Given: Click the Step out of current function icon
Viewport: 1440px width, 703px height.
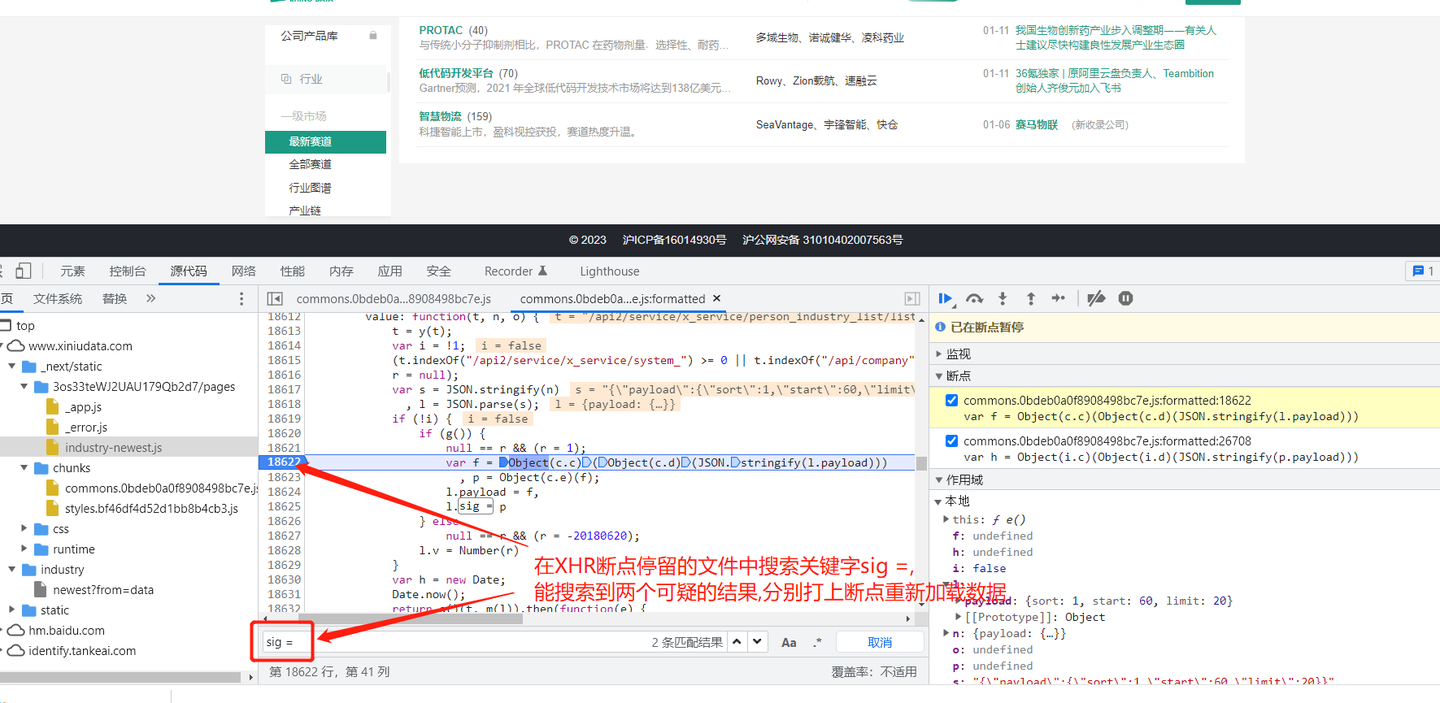Looking at the screenshot, I should 1031,298.
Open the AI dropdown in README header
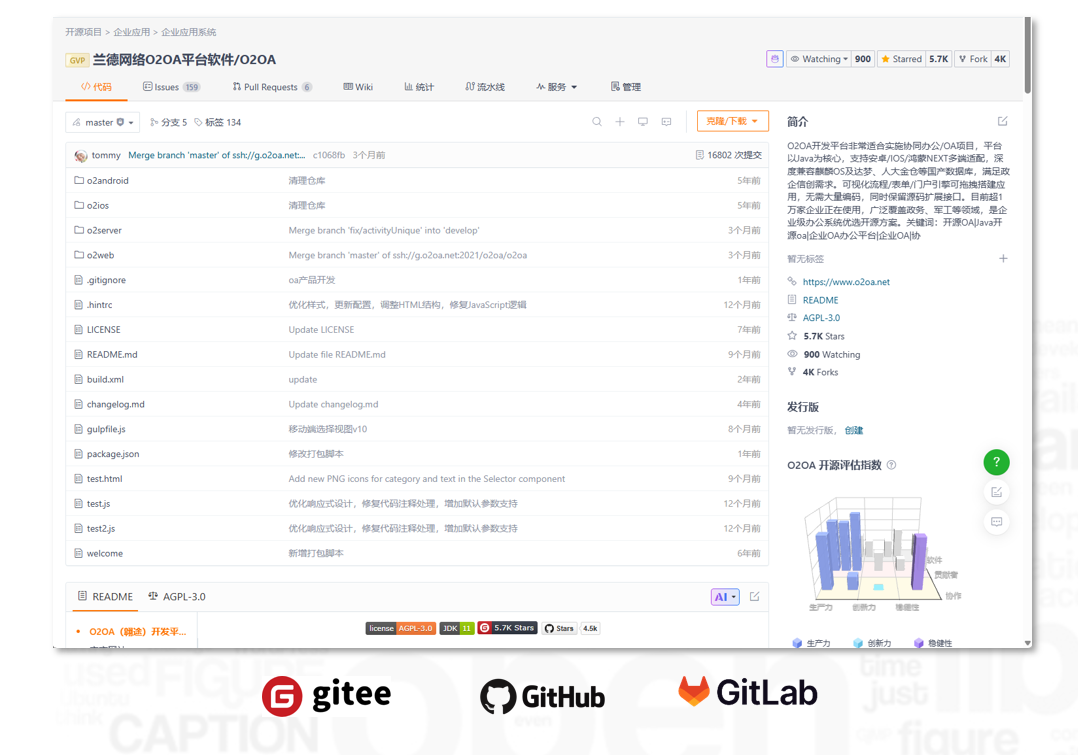This screenshot has height=755, width=1078. 725,597
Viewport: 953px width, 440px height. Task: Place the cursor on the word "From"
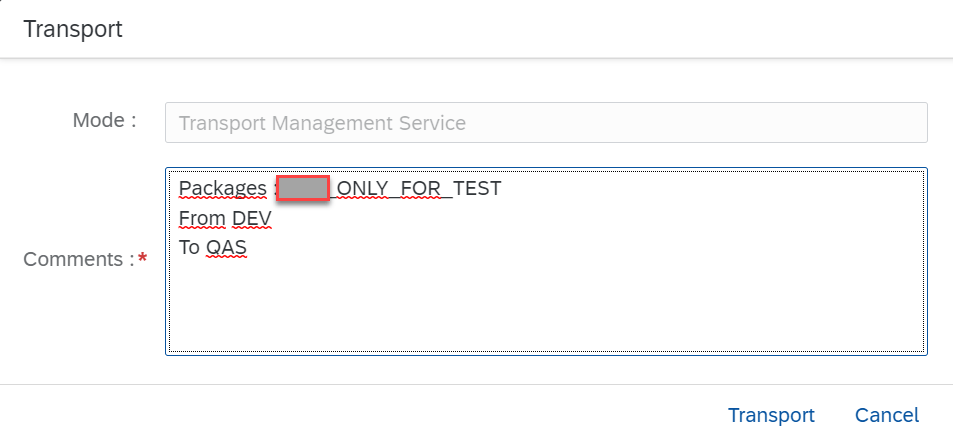(202, 218)
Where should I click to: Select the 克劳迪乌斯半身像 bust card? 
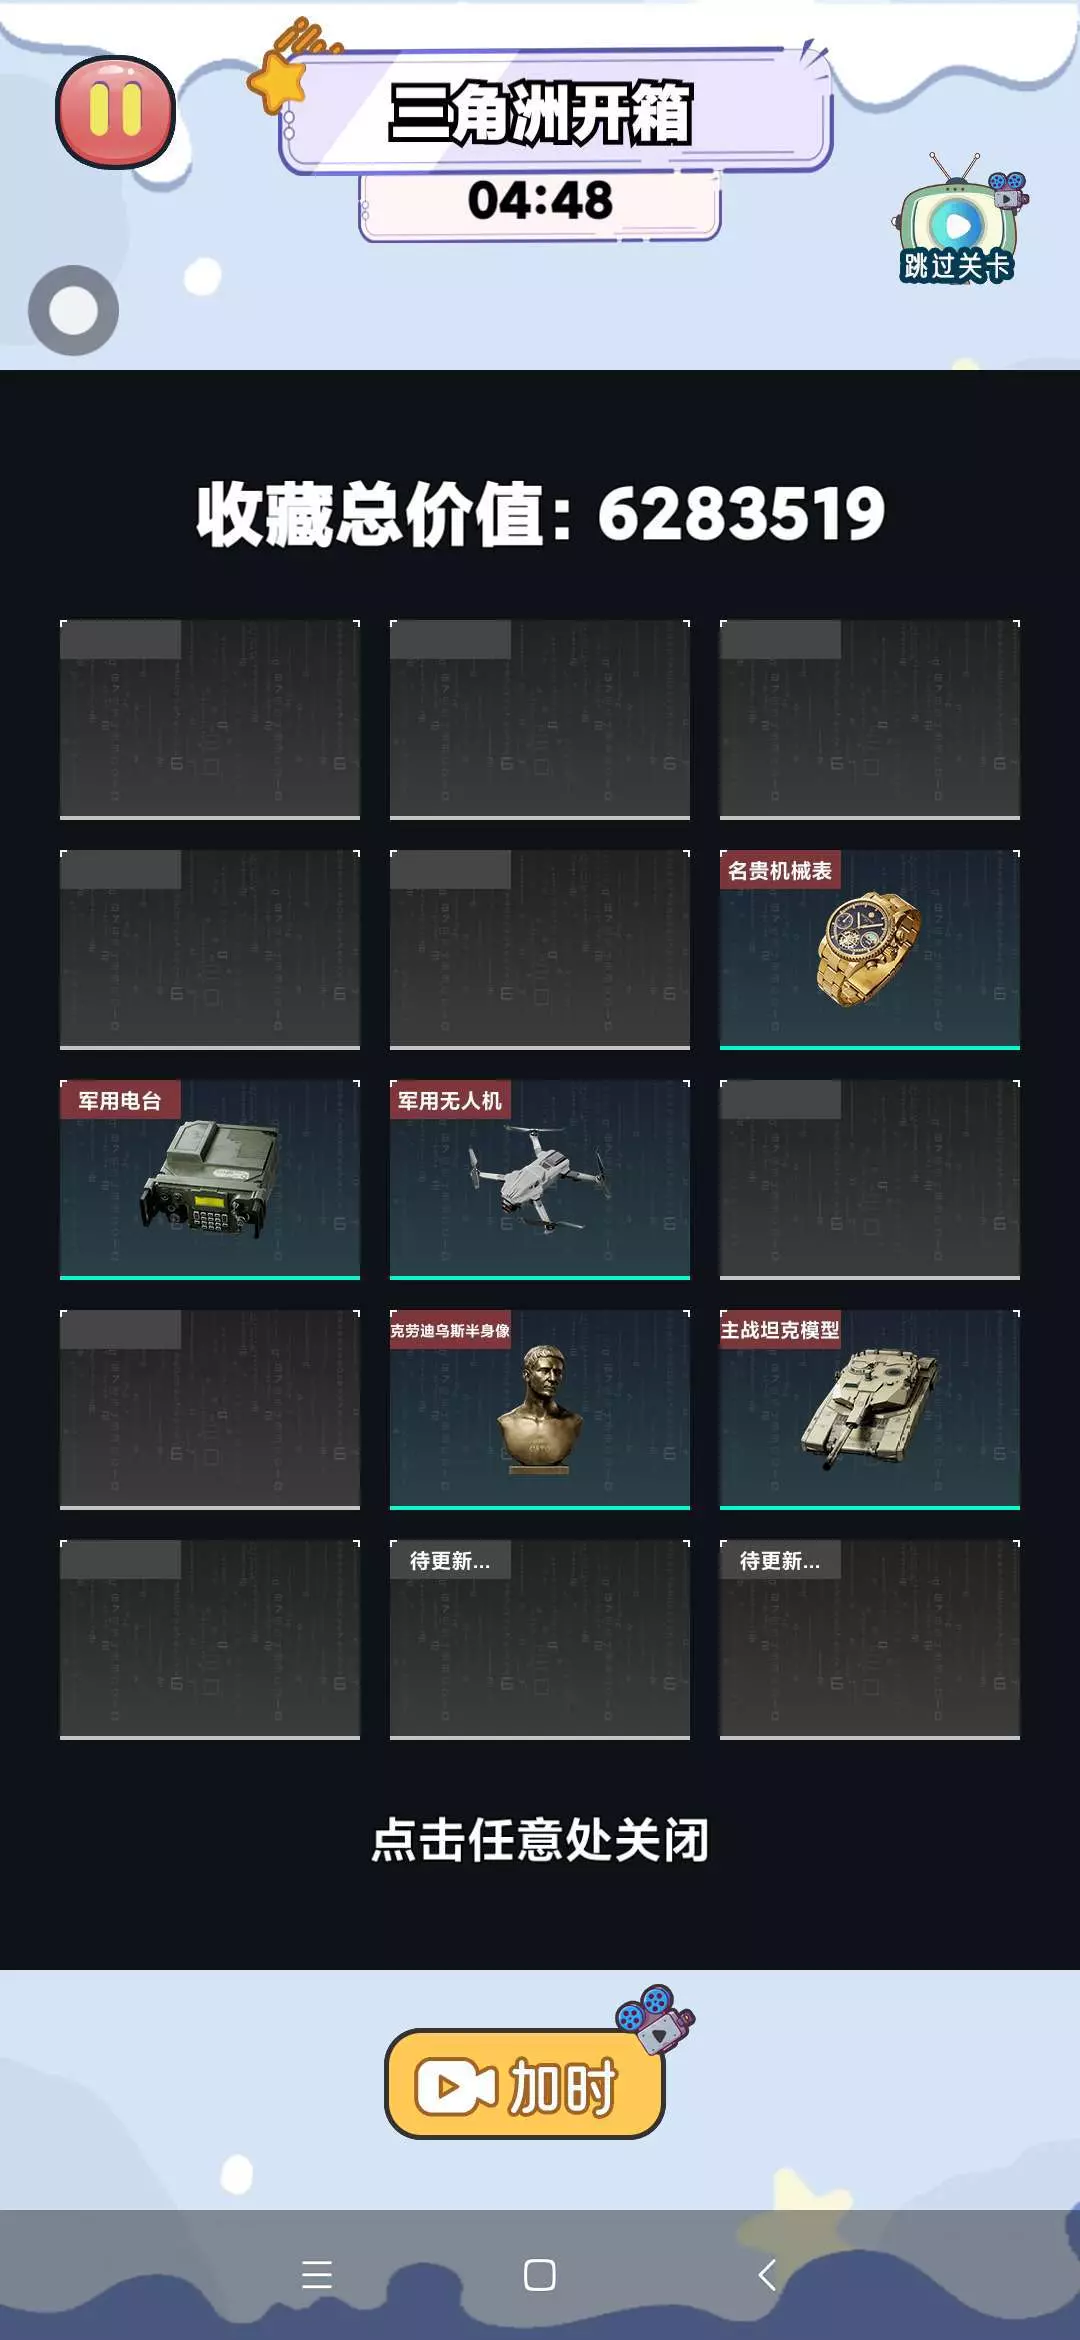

TASK GOAL | Each record above goes into the copy unchanged; the pictures do not.

REPLY TO THE EXERCISE |
Given: Click the Step out of current function icon
Viewport: 1440px width, 703px height.
Looking at the screenshot, I should 1031,298.
Open the AI dropdown in README header
This screenshot has height=755, width=1078. 725,597
Viewport: 953px width, 440px height. Task: Place the cursor on the word "From"
(202, 218)
Where should I click to: Select the 克劳迪乌斯半身像 bust card? 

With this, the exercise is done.